BERLIN (AFP) At the climate conference in Copenhagen on Tuesday, government officials muted the UN secretary-general’s call for countries to show more ambition to cut greenhouse gas emissions.

UN Secretary-General António Guterres on Monday urged rich countries to advance their goals of achieving net-zero emissions as close to 2040 as possible, while emerging economies aim for a date as close to 2050 as possible. urged to This will be a significant change from his post in goal.
The United States and the European Union are currently targeting net zero by 2050, while China has set his 2060 target and India has his 2070 target.

Guterres’ call was made in a video message in response to a new report from the United Nations’ top climate science body. The report found that the world is still far from the road in estimating global warming to 1.5 degrees Celsius (2,7 degrees Fahrenheit) compared to pre-industrial times. , as agreed in the 2015 Paris Agreement. He did not attend the Copenhagen conference.
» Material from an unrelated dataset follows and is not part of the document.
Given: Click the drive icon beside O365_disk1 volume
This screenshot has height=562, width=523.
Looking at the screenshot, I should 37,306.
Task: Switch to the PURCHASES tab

At the end of a two-day meeting of senior officials from dozens of countries in the Danish capital, Egypt’s foreign minister said there was no “concrete answer to the ambitious targets set by Guterres.”

Sameh Shoukry, who chaired the United Nations Climate Change Conference in his country last year, said: “We are confident that these goals will be addressed in a national context and within national possibilities.
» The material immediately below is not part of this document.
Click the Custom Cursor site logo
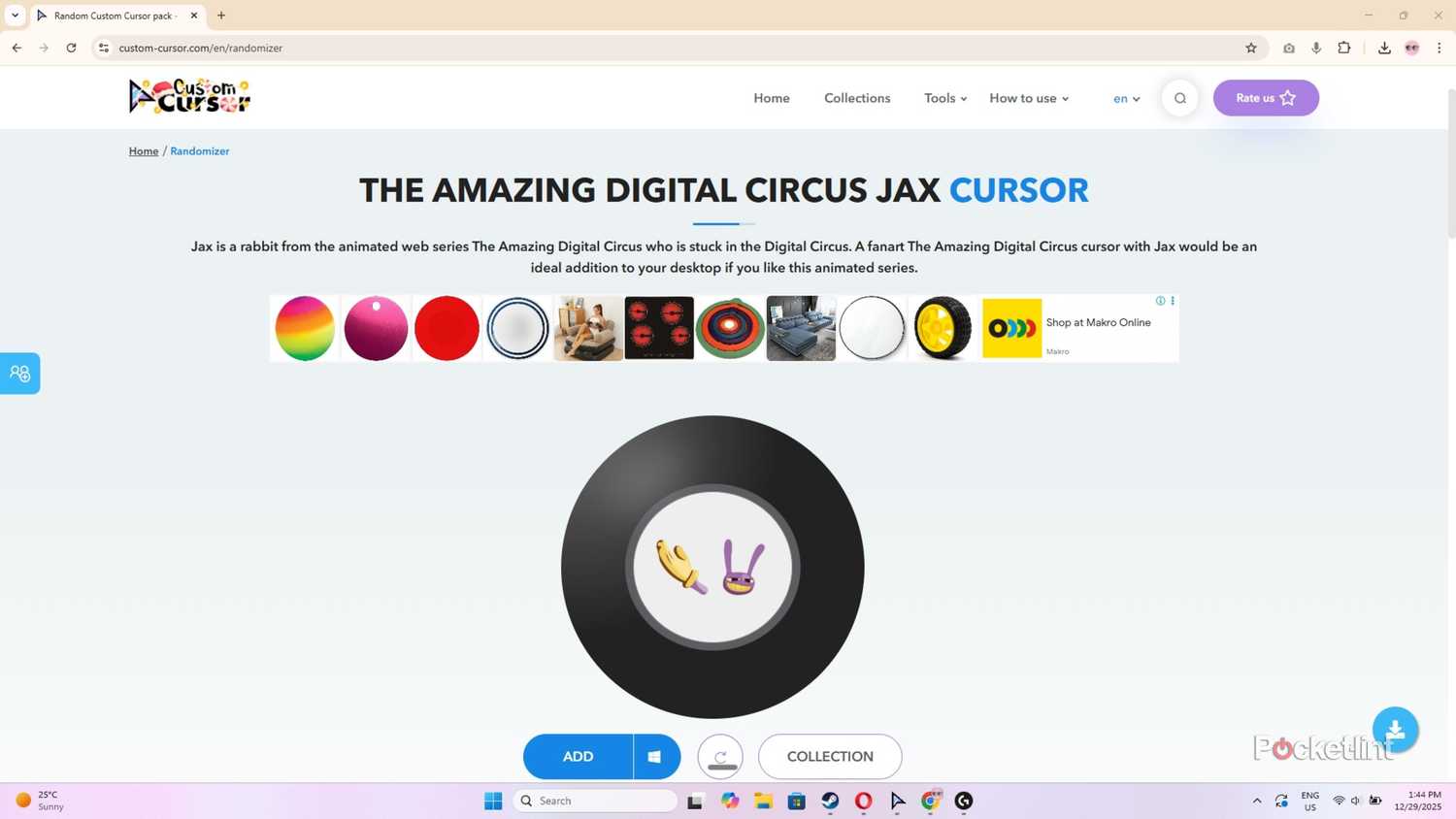 pyautogui.click(x=188, y=95)
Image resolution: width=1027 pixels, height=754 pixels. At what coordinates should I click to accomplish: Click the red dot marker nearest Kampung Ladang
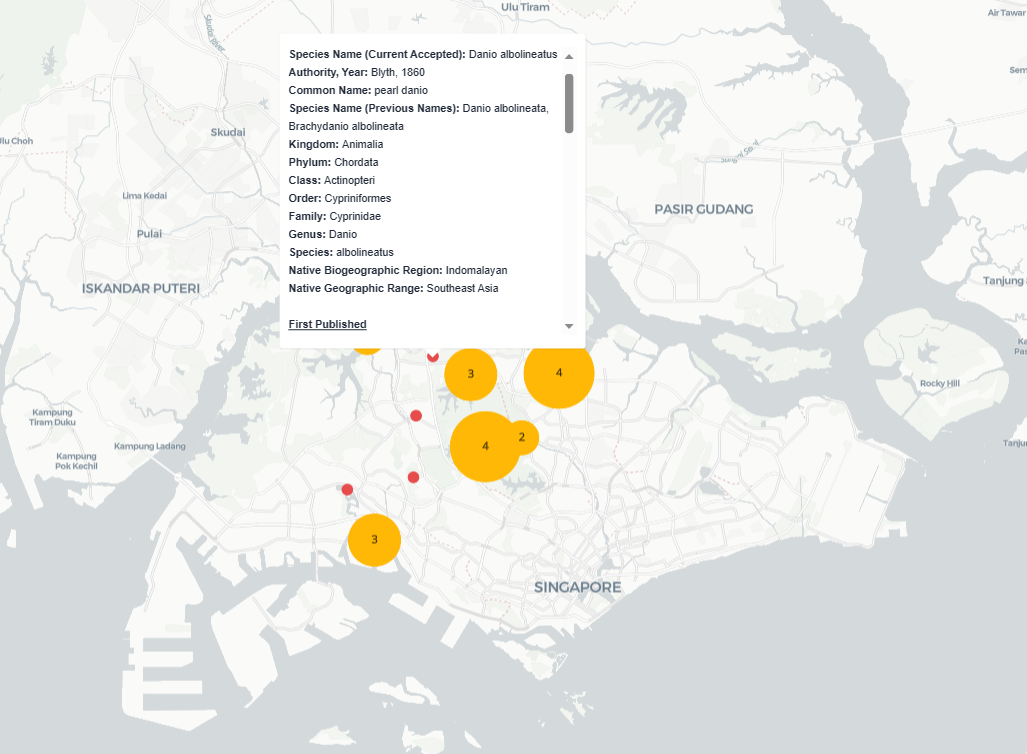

Shoukri said Egypt must rely on technology transfer “from friends and partners” to reduce fossil fuels and increase its use of renewable energy. The country has already benefited from many deals and investments to green the economy in recent years.

Denmark’s climate minister Dan Jorgensen recently said the country has accelerated its net-zero target to 2045 and aims to capture more carbon by 2050 than it emits. Denmark has a target of net zero by 2045, and neighbor Germany has also indicated its intention to reach that target by 2035, putting Denmark well ahead of most developed countries.
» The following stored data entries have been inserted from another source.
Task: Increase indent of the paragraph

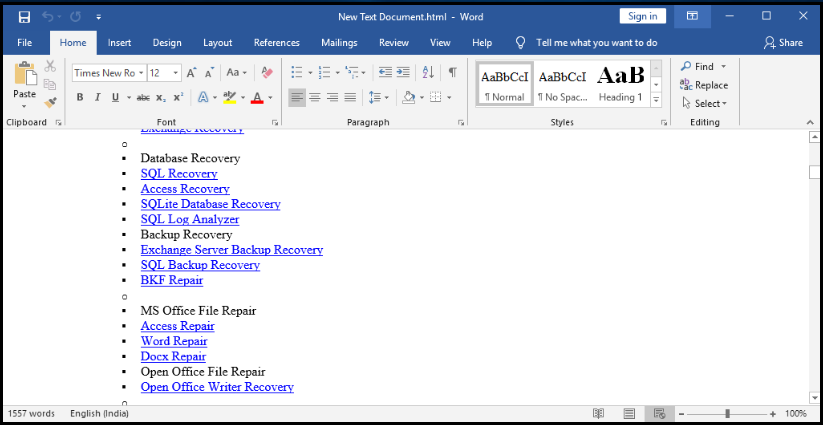Action: click(x=403, y=72)
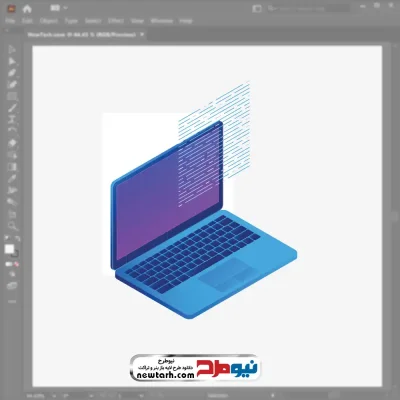Click the search field in top bar

(308, 8)
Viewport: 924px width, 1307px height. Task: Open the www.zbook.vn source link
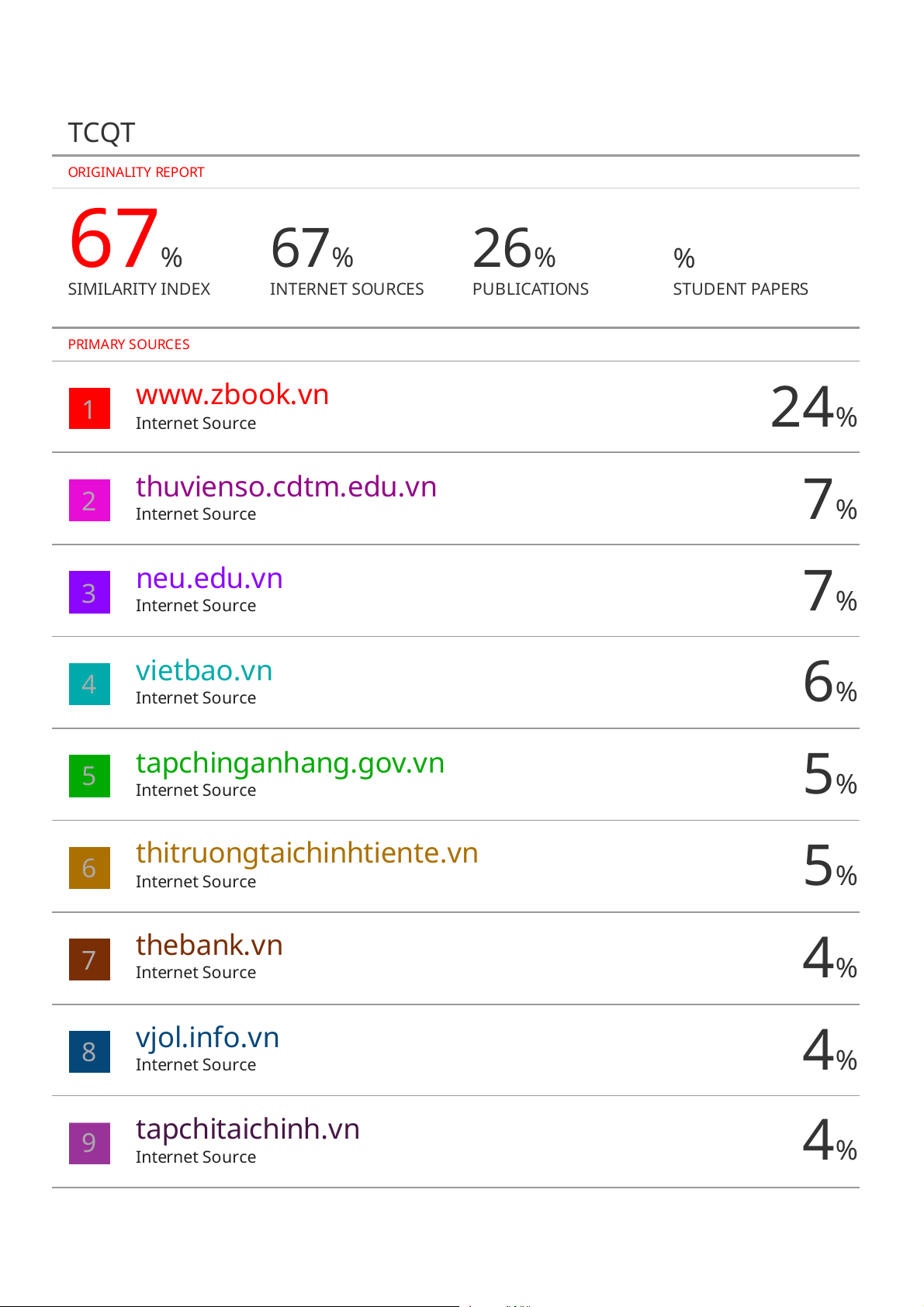[232, 395]
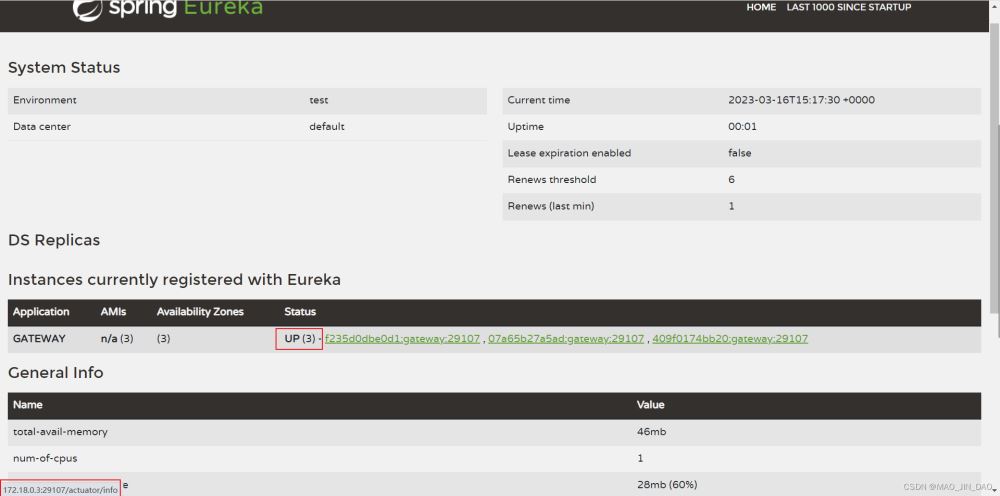Open instance link 409f0174bb20:gateway:29107
The width and height of the screenshot is (1000, 496).
point(730,339)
The Copenhagen conference is he one of several ahead of the United Nations climate change conference in the United Arab Emirates later this year.

Asked whether negotiations could be resumed at that summit on a global commitment to phase out all fossil fuels, Jorgensen said it was “no doubt” that it would be discussed.

“Whether we can achieve that result in Dubai later this year, it is hard to say,” he said. “But I think it’s safe to say it becomes part of the conversation.”

Other key issues to be resolved in the coming months include increasing funding for poor countries, including those already affected by global warming, and reaching the signing of the 2015 Paris Climate Agreement. It includes an assessment of what has happened internationally since then.